"Poor old governor," he thought to himself, "he has been watching for the coming of the train long before it had passed Wimbleton, I'll be sworn."

Then, in another moment, he was with his father and, their greeting over, was observing the look upon his face, which told as plainly as though written words had been stamped upon it of the doom that was about to fall.

"What is it?" he said a little later, almost in an awestruck manner. Awestruck because, when we stand in the presence of those whose sentence we know to be pronounced beyond appeal there falls upon us a solemnity almost as great as that which we experience when we gaze upon the dead. "What is it, father?"

"The heart," Mr. Ritherdon answered. "Valvular disease. Sir Josias Smith says. However, do not let us talk about it. There is so much else to be discussed. Tell me of the cruise in the Squadron, where you went to, what you saw----"

"But--your letter! Your hopes that I should soon be back.
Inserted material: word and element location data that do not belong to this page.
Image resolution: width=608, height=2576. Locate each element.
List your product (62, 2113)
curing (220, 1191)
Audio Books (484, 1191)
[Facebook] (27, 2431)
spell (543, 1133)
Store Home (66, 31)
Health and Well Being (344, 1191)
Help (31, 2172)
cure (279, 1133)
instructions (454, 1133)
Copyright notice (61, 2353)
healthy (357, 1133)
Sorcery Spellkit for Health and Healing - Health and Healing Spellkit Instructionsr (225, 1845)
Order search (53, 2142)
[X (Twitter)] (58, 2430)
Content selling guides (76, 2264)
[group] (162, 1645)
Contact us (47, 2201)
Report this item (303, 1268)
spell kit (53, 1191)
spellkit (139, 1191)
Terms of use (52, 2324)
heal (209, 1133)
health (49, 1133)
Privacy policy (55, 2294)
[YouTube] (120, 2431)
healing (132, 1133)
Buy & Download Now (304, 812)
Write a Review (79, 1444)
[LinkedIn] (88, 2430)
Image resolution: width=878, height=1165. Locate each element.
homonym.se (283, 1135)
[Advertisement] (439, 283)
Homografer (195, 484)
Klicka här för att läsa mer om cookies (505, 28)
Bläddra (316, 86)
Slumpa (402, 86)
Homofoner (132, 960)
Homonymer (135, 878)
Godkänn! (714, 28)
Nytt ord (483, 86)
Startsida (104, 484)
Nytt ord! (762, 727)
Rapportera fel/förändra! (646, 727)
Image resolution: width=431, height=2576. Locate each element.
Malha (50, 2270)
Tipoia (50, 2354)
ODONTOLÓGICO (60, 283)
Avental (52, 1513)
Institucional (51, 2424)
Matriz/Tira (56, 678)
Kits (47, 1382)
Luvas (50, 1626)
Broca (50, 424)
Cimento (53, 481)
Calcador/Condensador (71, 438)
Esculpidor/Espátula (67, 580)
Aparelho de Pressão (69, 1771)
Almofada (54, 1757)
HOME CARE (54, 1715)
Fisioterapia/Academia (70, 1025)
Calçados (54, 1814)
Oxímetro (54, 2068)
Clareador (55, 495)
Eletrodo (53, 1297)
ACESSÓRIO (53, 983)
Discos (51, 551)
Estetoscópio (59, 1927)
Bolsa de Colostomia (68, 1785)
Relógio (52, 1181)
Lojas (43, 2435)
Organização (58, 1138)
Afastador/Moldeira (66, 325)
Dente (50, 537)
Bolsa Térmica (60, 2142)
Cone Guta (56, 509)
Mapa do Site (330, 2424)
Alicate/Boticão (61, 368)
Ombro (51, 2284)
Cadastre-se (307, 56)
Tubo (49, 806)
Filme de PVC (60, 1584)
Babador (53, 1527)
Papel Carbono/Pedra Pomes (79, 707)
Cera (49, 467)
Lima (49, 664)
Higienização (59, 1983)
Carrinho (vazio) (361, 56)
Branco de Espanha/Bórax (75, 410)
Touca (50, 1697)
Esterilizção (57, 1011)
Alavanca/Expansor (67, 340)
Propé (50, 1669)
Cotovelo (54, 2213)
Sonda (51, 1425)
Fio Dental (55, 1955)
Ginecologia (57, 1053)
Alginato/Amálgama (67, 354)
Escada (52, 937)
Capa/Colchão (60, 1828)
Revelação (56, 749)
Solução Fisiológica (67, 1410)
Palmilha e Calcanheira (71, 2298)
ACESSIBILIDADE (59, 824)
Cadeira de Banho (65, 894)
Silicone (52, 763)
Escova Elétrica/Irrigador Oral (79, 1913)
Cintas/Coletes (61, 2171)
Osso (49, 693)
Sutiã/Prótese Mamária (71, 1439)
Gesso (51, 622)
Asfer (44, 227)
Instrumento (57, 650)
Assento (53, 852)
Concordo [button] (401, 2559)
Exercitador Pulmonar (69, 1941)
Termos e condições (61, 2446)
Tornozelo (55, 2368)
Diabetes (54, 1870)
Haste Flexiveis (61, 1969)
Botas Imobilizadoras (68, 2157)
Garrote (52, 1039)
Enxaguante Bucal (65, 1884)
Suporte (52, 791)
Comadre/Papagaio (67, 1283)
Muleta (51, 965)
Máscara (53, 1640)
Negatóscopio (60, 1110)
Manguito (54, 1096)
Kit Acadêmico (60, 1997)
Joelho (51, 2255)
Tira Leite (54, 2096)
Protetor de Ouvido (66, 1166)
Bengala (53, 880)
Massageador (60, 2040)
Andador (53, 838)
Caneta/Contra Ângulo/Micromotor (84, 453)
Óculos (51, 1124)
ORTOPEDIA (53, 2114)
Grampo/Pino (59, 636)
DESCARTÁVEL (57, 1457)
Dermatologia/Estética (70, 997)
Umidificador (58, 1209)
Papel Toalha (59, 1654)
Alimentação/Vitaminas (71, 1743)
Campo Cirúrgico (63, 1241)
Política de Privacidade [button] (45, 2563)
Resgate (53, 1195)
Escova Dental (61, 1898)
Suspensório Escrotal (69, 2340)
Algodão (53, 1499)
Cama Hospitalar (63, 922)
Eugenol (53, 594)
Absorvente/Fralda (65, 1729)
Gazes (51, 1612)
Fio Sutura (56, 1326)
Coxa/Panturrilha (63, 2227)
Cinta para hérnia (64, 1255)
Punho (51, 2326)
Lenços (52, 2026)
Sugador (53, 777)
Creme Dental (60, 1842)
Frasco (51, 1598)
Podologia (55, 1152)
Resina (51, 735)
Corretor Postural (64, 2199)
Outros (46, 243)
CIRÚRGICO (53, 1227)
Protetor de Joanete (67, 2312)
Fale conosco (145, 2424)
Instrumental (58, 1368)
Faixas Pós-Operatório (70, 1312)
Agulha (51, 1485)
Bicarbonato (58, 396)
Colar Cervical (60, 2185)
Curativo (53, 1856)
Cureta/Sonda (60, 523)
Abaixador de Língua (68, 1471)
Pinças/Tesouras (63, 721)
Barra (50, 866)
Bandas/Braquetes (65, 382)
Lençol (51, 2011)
You have not forgotten? The--the--something--you have to tell me.

"No," Mr. Ritherdon answered. "I have not forgotten. Heaven help me! it has to be told. Yet--yet not now. Let us enjoy the first few hours together pleasantly. Do not ask to hear it now."

And Julian, looking at him, saw those signs which, when another's heart is no longer in its normal state, most of us have observed: the lips whitening for a moment, the left hand raised as though about to be pressed to the side, the dead white of the complexion.

"If," he said, "it pains you to tell me anything of the past, why--why--tell it at all? Is it worth while? Your life can contain little that must necessarily be revealed and--even though it should do so--why reveal it?"

"I must," his father answered, "I must tell you. Oh!" he exclaimed, "oh! if at the last it should turn you against me--make you--despise--hate--"

"No! No! never think that," Julian replied quickly, "never think that. What! Turn against you! A difference between you and me! It is impossible."